DATA RECORDS START
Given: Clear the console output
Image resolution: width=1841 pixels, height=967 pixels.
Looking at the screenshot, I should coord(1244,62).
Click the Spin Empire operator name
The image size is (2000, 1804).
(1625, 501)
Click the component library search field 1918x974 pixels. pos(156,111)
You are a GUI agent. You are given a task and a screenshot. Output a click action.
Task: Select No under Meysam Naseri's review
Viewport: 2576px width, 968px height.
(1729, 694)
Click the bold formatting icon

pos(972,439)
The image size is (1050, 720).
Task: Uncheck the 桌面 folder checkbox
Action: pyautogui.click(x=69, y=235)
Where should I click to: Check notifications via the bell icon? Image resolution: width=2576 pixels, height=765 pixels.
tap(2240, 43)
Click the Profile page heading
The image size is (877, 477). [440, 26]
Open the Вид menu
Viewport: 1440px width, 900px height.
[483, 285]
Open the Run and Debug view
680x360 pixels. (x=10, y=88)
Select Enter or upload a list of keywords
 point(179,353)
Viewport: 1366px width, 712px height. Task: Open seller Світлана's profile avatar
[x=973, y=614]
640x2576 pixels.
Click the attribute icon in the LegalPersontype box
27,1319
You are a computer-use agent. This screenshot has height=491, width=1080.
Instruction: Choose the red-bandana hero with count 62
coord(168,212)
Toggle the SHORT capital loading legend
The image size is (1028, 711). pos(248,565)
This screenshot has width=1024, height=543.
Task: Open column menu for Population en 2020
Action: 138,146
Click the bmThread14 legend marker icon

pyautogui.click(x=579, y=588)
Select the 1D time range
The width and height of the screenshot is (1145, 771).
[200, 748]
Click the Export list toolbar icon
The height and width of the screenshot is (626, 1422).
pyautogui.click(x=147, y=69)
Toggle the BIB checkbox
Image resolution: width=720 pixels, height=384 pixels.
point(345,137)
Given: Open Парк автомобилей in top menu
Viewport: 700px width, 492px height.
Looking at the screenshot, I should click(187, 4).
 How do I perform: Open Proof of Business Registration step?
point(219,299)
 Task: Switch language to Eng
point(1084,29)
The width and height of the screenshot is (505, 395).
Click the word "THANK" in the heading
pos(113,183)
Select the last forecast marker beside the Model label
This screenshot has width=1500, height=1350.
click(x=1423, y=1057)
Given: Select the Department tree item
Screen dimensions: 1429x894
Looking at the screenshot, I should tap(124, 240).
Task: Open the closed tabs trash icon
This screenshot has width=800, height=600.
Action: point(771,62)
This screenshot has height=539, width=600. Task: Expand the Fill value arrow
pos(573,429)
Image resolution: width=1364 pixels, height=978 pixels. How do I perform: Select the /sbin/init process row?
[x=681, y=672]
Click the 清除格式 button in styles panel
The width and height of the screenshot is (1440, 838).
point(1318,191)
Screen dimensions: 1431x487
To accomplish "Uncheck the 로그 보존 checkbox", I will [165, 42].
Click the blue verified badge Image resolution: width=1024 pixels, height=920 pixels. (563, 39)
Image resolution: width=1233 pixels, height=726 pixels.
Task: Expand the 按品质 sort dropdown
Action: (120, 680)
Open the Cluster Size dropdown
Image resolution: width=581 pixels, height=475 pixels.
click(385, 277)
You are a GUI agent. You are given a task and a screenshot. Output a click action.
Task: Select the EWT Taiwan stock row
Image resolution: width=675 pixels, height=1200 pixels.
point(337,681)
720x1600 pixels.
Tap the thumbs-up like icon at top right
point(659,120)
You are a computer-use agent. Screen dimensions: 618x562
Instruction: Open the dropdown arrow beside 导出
DATA RECORDS END
#### DIRECTIONS
Return the entries exactly through the "Click the component" line.

#### SOLUTION TO THIS TASK
Given: Clear the console output
Image resolution: width=1841 pixels, height=967 pixels.
Looking at the screenshot, I should coord(1244,62).
Click the Spin Empire operator name
The image size is (2000, 1804).
(1625, 501)
Click the component library search field 1918x974 pixels. pos(156,111)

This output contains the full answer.